Break function on time limit

You can call setparameters! on the solver object before you give it to JuMP.

That makes sense and works! Thanks

Don’t know whether this might still be reasonable in general for all function calls.

1 Like

I am stuck on the same problem without a clear general solution.

Basically, given a function f(x), how to wrap it in a function g(x) that waits say 1min, and if f(x) is still running, stops the execution and returns missing for example.

4 Likes
_done(limit) = time_ns() > limit
time_from_now(seconds) = round(Int, 10^9 * seconds + time_ns())
function f(x; limit)
    while true
        @show x
        _done(limit) && return missing
        sleep(1.0)
        x += 1
    end
    x
end
g(x; limit = time_from_now(10)) = f(x; limit = limit)
g(0) # will stop in 10s, return missing
1 Like

I still don’t get it. How the code you shared solves the issue? If the function is not called asynchronously, it locks the execution, and so we can’t be watching in a while loop, right?

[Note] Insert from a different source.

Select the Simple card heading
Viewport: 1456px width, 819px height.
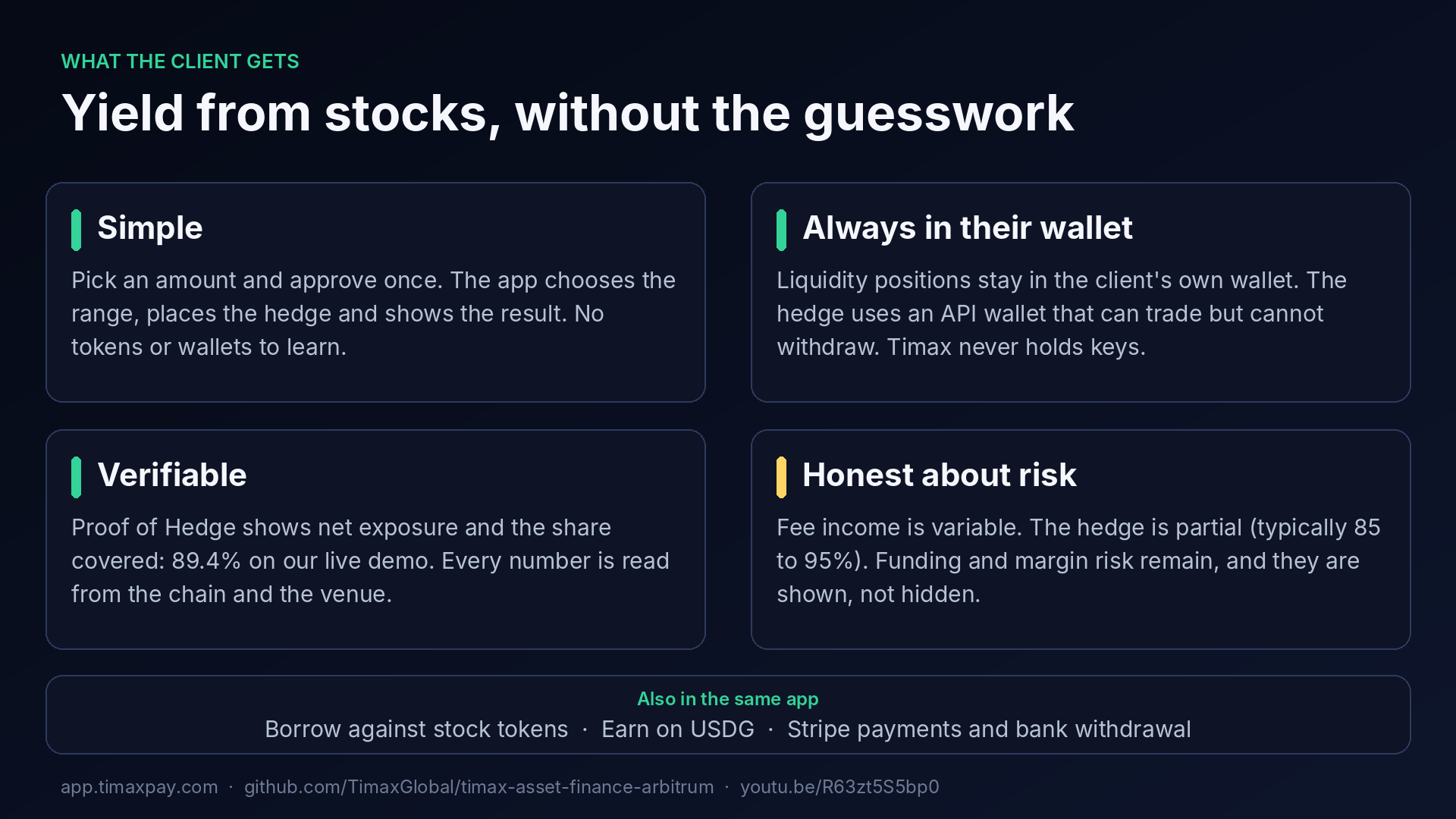(x=150, y=228)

Can you please show an example where you ask for an execution of say 10min duration (without knowing it will take 10min), but then you kill the execution in 10s?

1 Like

Getting timeout (or cancellation in general) right is the main theme in Structured Concurrency https://github.com/JuliaLang/julia/issues/33248. But we don’t have an out-of-the-box solution to this right now. You have to pass around some kind of “cancellation token” for this to work. But it’d mean it’s more or less equivalent to Tamas_Papp’s code:

function f(x, should_stop)
    while true
        sleep(0)  # need some I/O
        should_stop[] && return missing
        x += 1
    end
    x
end

@sync begin
    should_stop = Threads.Atomic{Bool}(false) # token
    t = @async f(0, should_stop)
    sleep(0.5)
    should_stop[] = true
    fetch(t)
end
1 Like

I could be wrong but I think what @juliohm is asking for is to be able to stop a black box function that won’t necessarily ever yield. So to be able to take any function f, whose internals we don’t have access to and wrap it in a function runtime_limiter like so:

result = runtime_limiter(f, timeout=60)

So in that example, if f is still running after 60 time units, then runtime_limiter returns missing.

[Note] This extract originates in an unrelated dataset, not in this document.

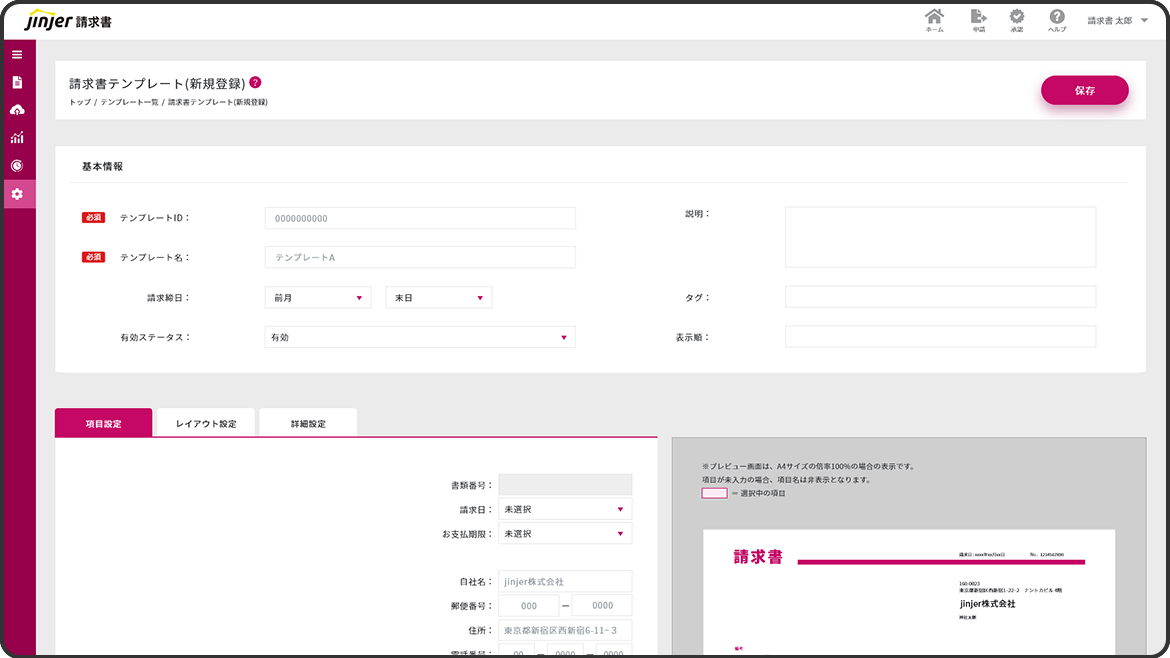This screenshot has height=658, width=1170.
Task: Open the 請求日 未選択 dropdown
Action: pos(565,510)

In this case could you do something like

time_from_now(seconds) = round(Int, 10^9 * seconds + time_ns())

function runtime_limiter(f::Function, args...; kwargs..., timeout=60)
    t = @async f(args; kwargs)
    end_time = time_from_now(timeout)
    result = missing
    while time_ns() <= end_time
        pause(0.1)
        if isready(t)
            result = fetch(t)
            break
        end
    end
    return result
end

Note that I haven’t tested the above. Don’t know if it would actually work.

Edit: In the case that the function did not complete before timeout, I don’t know how you would kill the running task.

2 Likes

That’s why I said there is no out-of-the-box solution.

1 Like

Ok. I think I misunderstood your reply @tkf. So, to check that I understand you correctly, you’re saying that as far as you know there is no way (or at least no straightforward way) to kill a running task from within the same julia process as the task?

I hadn’t thought of the ability to kill a task as being related to structured concurrency. But upon reflection I see that it is. Again, to check my understanding, the problem is that in unstructured concurrency, all the tasks live in some kind of global scope with no way to trace how they relate to each other. So if you create a task that creates other secondary tasks, then when you want to kill the primary task, there is no automatic way to distinguish between secondary tasks that need to be cleaned up and other tasks that are completely unrelated.

Of course if you’re writing everything yourself you could have a channel that holds all the tasks for a given computation and pushes into it when new subtasks are created but that doesn’t work as soon as you have a black box function that creates its own new tasks.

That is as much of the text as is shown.